## WHAT NEEDS TO BE DONE:
Every line below that includes the word "column" needs to be copied.

Records contained in a dataset

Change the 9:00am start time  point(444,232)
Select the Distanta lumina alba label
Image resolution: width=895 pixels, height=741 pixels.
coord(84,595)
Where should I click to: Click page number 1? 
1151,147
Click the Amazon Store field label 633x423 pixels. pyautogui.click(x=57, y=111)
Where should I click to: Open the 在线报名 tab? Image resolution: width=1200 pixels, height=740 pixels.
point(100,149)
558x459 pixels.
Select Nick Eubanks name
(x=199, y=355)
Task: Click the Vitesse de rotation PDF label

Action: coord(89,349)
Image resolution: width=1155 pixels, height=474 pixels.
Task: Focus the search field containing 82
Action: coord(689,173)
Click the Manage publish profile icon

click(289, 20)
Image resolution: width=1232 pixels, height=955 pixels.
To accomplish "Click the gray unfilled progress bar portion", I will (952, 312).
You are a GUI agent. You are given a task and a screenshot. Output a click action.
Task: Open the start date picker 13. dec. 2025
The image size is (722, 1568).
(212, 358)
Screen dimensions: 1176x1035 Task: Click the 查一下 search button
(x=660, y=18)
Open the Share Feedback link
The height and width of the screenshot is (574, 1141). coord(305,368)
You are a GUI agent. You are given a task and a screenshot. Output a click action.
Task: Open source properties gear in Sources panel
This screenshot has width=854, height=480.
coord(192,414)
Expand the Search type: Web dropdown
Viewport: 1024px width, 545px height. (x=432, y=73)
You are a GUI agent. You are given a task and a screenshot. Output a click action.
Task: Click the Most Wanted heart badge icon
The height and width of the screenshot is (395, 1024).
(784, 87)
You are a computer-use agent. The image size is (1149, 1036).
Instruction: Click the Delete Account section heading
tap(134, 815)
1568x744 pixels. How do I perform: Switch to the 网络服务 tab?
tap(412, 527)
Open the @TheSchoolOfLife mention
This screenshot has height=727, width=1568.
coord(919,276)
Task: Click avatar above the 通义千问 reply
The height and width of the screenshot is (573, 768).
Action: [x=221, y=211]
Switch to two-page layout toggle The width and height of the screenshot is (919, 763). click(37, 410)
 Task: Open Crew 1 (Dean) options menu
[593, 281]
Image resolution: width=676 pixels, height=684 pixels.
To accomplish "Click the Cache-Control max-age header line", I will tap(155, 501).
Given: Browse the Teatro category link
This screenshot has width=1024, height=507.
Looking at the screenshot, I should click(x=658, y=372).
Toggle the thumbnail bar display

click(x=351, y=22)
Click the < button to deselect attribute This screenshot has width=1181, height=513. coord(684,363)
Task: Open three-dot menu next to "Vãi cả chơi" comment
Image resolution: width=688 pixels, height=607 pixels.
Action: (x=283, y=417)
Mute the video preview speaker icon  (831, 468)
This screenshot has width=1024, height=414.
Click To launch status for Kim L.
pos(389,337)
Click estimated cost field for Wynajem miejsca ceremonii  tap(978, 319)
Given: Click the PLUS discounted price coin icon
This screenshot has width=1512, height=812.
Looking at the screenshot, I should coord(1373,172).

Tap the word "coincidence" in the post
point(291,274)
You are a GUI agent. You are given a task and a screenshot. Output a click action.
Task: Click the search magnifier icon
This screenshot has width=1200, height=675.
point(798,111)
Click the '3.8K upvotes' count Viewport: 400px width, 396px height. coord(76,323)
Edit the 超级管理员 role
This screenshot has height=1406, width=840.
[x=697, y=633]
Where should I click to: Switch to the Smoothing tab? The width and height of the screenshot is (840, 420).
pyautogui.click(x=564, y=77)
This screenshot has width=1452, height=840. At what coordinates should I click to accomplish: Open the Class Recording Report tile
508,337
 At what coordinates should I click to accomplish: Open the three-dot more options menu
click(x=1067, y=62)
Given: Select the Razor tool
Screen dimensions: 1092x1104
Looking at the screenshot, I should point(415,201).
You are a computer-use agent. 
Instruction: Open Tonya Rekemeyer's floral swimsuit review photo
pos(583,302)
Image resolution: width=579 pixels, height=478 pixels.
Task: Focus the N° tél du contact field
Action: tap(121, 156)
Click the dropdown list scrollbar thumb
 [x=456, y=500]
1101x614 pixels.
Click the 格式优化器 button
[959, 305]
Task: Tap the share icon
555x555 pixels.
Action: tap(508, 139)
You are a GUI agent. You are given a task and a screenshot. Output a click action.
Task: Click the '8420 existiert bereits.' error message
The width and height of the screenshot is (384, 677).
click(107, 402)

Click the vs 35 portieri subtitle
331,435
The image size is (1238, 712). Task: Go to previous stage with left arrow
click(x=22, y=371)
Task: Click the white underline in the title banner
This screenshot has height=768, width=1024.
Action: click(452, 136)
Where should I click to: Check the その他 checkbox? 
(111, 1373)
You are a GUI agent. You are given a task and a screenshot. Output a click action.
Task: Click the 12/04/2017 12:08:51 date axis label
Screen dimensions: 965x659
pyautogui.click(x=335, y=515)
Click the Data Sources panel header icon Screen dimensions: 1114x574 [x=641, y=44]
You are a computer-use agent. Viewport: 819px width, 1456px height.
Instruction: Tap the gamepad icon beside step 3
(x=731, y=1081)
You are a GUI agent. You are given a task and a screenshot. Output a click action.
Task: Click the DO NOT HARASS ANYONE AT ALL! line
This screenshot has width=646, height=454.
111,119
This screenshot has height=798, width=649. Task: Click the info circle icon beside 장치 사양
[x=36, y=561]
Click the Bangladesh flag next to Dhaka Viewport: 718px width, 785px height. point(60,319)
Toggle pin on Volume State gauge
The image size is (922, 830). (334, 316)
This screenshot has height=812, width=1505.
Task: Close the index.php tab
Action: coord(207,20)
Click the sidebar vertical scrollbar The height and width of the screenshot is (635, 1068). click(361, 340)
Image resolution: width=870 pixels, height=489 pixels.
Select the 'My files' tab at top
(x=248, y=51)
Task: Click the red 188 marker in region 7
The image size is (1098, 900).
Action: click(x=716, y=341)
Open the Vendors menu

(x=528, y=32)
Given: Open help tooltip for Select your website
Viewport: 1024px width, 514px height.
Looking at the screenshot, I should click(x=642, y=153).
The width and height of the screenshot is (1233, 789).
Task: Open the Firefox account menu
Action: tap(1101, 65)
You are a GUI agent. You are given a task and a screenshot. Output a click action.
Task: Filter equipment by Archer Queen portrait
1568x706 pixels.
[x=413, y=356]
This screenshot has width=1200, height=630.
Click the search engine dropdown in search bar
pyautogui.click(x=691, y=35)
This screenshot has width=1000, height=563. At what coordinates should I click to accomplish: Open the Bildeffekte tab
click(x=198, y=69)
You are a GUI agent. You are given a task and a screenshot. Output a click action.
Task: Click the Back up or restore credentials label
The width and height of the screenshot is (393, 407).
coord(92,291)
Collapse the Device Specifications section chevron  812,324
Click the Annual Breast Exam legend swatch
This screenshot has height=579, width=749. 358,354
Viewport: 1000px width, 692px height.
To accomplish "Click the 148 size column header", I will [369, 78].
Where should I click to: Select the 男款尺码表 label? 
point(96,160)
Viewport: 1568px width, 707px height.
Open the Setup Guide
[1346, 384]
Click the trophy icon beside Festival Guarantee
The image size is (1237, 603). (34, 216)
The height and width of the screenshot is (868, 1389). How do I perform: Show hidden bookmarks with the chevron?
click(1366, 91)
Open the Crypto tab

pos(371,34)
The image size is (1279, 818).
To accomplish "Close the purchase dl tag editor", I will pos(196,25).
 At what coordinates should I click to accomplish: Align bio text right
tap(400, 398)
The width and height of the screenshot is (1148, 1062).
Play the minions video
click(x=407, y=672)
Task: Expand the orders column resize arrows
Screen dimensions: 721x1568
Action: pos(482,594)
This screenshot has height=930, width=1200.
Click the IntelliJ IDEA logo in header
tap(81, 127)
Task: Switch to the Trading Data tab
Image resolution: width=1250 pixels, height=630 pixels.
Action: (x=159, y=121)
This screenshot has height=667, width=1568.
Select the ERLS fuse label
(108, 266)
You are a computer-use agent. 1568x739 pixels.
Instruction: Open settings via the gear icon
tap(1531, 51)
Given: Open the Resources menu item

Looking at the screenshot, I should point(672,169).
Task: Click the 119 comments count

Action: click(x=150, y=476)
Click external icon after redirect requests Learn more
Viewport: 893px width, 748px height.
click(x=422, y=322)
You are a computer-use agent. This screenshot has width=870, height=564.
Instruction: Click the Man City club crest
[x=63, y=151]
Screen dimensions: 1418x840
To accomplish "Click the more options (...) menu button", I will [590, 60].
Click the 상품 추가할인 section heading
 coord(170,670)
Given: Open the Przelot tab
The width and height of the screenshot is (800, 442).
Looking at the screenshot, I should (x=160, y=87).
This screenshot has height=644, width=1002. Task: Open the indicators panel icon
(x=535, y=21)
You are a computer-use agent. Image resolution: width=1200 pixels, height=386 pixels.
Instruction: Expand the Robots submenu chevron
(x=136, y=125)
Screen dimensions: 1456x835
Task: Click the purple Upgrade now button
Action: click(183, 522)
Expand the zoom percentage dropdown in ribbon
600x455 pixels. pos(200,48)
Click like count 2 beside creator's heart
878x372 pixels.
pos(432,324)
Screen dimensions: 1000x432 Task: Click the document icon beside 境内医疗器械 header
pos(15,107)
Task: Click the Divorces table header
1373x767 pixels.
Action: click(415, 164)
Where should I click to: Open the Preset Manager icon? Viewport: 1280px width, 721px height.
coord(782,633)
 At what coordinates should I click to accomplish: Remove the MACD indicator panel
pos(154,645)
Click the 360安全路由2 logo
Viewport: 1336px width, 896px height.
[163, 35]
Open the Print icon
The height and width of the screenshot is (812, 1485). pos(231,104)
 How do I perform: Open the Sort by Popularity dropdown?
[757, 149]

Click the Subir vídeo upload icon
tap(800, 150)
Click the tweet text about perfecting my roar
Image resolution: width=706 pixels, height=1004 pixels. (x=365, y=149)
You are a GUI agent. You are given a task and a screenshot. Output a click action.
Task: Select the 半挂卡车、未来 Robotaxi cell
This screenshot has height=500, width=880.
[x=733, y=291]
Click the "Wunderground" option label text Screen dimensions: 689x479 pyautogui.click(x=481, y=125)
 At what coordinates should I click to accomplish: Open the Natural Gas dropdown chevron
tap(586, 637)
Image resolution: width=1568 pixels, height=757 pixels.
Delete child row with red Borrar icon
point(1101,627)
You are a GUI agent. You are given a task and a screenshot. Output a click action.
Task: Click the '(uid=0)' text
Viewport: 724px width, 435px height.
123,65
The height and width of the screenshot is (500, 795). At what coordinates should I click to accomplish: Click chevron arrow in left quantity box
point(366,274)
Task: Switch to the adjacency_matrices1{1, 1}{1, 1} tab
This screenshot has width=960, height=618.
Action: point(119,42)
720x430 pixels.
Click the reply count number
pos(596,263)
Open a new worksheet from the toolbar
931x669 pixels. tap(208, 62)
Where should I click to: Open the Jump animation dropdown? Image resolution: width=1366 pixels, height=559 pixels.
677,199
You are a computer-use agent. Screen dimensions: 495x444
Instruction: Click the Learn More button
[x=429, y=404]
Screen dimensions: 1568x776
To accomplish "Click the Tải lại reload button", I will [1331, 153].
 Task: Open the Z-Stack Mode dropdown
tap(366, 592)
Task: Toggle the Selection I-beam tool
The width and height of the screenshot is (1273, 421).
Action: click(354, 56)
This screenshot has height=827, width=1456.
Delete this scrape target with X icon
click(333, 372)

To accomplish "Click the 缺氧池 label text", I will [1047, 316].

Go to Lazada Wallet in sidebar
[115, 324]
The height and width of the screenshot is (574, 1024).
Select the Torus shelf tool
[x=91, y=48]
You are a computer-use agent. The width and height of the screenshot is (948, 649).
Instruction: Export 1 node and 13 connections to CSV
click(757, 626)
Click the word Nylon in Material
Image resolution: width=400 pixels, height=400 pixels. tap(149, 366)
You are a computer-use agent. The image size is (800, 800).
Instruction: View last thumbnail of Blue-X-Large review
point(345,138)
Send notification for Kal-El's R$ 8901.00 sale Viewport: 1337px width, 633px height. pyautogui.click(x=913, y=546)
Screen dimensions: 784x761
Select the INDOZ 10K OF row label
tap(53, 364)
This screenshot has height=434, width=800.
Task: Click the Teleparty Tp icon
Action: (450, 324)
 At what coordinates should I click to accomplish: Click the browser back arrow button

## RESPONSE BOX:
To accomplish "Click the 148 size column header", I will [369, 78].
Task: Expand the orders column resize arrows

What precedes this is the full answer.